Brief Report

Strokes More Severe When Occurring During Sleep

By Alan Z. Segal, MD, Associate Professor of Clinical Neurology, Weill Cornell Medical College, New York, NY. Dr. Segal reports no financial relationships relevant to this field of study.

This article originally appeared in the October issue of Neurology Alert. At that time it was peer reviewed by M. Flint Beal, MD, Anne Parrish Titzel Professor, Department of Neurology and Neuroscience, Weill Cornell Medical Center, New York, NY. Dr. Beal reports no financial relationships relevant to this field of study.
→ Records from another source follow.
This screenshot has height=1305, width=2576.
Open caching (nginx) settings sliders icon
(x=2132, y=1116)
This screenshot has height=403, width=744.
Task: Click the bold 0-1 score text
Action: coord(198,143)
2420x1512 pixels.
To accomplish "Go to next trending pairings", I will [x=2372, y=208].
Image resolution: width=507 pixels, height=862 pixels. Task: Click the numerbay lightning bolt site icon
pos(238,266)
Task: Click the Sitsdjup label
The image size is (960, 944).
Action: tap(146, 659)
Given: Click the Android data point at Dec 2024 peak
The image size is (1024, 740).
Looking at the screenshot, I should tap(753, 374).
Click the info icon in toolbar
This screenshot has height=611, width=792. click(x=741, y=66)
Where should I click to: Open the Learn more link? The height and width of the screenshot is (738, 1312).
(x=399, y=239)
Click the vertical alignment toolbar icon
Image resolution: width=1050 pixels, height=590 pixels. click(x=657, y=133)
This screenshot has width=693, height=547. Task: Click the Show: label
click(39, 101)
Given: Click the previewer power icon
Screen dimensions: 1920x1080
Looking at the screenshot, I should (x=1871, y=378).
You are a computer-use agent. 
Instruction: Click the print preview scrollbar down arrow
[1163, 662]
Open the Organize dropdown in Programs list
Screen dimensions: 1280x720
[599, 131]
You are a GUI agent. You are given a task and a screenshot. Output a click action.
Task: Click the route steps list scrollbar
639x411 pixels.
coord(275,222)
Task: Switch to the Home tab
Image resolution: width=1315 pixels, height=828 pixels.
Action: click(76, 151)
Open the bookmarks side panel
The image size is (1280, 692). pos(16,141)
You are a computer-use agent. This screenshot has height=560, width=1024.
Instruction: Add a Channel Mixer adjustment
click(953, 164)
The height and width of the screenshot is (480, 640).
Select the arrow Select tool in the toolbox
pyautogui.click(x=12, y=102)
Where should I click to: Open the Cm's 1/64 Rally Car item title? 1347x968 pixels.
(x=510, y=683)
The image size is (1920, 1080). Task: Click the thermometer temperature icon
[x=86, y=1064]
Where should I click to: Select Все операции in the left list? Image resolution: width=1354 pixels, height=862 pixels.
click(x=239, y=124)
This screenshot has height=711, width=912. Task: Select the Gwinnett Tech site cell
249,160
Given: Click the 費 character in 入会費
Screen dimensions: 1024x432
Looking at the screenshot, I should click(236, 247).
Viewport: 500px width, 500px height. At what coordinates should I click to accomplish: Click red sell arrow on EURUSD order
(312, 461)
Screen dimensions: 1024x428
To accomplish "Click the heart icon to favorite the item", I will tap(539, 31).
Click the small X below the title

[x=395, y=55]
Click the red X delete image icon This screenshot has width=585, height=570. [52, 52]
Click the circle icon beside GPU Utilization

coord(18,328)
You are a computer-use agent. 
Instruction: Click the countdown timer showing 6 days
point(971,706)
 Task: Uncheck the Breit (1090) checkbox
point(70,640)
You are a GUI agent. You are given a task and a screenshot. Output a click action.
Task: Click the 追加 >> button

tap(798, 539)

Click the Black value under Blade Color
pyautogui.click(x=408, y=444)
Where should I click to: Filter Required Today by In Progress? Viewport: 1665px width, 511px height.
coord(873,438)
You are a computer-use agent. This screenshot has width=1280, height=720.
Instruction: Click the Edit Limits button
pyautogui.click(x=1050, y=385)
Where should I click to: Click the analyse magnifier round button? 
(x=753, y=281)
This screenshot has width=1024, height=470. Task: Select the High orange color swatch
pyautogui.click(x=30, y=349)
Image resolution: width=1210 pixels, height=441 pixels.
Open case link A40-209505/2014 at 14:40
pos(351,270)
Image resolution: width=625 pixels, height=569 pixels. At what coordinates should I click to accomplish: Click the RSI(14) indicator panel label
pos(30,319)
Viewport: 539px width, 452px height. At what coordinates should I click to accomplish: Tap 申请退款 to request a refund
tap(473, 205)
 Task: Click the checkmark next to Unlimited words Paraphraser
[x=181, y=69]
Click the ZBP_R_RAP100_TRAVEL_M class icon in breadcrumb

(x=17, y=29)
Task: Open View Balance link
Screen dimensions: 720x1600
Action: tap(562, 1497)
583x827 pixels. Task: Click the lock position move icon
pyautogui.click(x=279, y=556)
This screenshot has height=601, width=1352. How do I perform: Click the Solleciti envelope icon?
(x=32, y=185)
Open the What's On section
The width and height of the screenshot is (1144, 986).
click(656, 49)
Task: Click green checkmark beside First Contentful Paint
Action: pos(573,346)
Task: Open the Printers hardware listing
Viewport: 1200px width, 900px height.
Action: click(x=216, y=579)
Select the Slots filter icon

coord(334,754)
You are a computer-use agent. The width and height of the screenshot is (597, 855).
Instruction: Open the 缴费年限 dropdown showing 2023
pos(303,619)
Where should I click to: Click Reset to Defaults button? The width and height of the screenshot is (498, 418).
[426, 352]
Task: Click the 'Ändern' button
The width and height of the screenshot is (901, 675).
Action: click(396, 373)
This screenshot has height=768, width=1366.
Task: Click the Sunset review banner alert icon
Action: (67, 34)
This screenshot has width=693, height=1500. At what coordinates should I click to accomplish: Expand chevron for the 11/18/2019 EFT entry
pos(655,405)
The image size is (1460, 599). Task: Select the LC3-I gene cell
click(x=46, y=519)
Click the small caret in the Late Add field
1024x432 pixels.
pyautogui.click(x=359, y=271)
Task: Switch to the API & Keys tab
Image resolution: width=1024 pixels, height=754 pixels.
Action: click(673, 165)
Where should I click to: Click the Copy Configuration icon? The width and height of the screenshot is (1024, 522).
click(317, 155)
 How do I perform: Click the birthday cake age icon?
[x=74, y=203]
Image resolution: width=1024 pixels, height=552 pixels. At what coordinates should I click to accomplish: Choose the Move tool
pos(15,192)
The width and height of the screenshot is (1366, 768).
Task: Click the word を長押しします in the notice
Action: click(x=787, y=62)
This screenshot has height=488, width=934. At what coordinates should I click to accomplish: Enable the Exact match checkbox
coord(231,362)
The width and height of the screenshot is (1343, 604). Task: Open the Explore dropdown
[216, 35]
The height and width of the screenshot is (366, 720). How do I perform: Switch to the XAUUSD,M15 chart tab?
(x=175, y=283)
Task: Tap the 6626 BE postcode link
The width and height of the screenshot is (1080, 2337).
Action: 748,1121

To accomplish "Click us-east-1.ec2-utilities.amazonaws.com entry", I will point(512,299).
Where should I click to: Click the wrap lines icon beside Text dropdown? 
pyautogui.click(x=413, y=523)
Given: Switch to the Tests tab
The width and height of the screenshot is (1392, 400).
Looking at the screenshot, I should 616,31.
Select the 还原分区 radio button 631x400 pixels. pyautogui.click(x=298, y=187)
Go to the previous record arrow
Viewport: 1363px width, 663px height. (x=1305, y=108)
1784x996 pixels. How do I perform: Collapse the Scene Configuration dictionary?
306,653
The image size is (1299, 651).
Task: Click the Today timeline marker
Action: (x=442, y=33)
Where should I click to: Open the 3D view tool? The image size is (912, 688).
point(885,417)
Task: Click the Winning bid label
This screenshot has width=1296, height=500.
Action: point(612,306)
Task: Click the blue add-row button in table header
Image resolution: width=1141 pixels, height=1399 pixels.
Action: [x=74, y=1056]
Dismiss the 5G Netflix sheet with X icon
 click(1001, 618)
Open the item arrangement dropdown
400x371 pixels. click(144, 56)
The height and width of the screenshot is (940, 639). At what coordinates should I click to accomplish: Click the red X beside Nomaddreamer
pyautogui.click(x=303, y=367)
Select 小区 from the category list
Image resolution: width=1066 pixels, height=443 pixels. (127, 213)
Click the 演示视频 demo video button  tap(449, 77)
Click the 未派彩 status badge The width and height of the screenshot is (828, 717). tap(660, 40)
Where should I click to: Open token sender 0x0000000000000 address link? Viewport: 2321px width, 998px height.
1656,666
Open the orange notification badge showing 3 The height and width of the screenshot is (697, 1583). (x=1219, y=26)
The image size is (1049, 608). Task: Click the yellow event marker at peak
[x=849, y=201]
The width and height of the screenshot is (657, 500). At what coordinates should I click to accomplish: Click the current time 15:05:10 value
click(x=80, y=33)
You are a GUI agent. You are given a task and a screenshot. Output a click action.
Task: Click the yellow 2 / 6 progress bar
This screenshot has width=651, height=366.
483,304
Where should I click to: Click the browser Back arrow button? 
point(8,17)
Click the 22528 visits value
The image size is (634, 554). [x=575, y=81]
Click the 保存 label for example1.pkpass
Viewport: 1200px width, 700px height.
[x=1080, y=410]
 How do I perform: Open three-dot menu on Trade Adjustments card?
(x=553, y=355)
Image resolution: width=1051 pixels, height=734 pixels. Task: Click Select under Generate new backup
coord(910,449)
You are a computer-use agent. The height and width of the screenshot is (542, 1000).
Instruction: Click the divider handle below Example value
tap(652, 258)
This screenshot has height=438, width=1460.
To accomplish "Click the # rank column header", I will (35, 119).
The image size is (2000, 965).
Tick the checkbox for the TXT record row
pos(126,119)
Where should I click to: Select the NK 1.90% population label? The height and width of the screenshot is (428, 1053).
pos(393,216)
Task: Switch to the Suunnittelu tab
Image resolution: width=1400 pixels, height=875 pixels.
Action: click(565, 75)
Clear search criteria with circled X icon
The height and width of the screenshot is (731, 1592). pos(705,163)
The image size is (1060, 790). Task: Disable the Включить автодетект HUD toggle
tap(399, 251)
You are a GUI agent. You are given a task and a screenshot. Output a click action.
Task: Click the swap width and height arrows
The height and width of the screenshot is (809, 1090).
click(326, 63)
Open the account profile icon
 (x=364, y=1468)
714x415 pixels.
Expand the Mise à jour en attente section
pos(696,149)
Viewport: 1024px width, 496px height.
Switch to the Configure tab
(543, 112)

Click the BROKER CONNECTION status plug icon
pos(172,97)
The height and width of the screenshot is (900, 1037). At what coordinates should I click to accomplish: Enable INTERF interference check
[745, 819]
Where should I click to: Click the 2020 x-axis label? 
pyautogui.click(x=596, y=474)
Source: Kim BJ, et al. Ischemic stroke during sleep: Its association with worse early functional outcome. Stroke 2011; 42:1901-1906.

It has been well recognized that a peak in stroke onset occurs during the early morning hours. This possible circadian periodicity is not well understood, and may in part represent stroke onset earlier during the night that goes unrecognized until the patient arouses. "Wake up stroke" (WUS) presents a challenge to treatment, since time of onset has been strictly defined as the last time the patient was seen normal, and therefore these patients fail to be candidates for thrombolytic treatment. Recently, some investigators have suggested that a subset of WUS patients could be thrombolysis candidates, especially if imaging could be suggestive of a shorter time of onset.

In the current study, Kim et al compare outcomes among 2289 patients retrospectively reviewed, with 637 (27.8%) of these being WUS. Three separate analytic techniques were used. In a dichotomized analysis, with patients split into a functionally independent group (modified Rankin score 0-1) or functionally dependent group (Rankin > 2); there was no difference between WUS and non-WUS. However, when stroke severity was taken into account, WUS patients fell into a more unfavorable category more frequently (odds ratio [OR] 1.33). Additionally, when the Rankin score was used as a continuous variable, patients with WUS consistently trended toward being more dependent at discharge (OR 1.22).

Patients with WUS had a higher proportion of strokes attributed to large vessel atherosclerotic disease, which is not unexpected given their increased severity. Also, not surprisingly, patients with WUS were less likely to be treated with intravenous thrombolysis, though a subset did receive endovascular interventions.


As the investigators note, adverse outcomes for WUS patients may be due to more than merely delay in presentation and lack of thrombolytic therapy. Hemodynamic changes during sleep, especially autonomic shifts during early morning rapid eye movement sleep, may act as stroke precipitants. An increase in platelet aggregation also has been shown to peak during this time period, which has been thought to contribute to a circadian variability in myocardial infarction, sudden cardiac death, and stroke. Sleep-disordered breathing also may be a factor due to associated hypoxia, hypertension, or cardiac arrhythmias. Of note, body mass index (a known risk factor for obstructive sleep apnea) was not different between WUS and non-WUS patients. Sleep apnea is nevertheless a well-recognized risk factor for stroke and needs to be investigated and treated among patients at risk.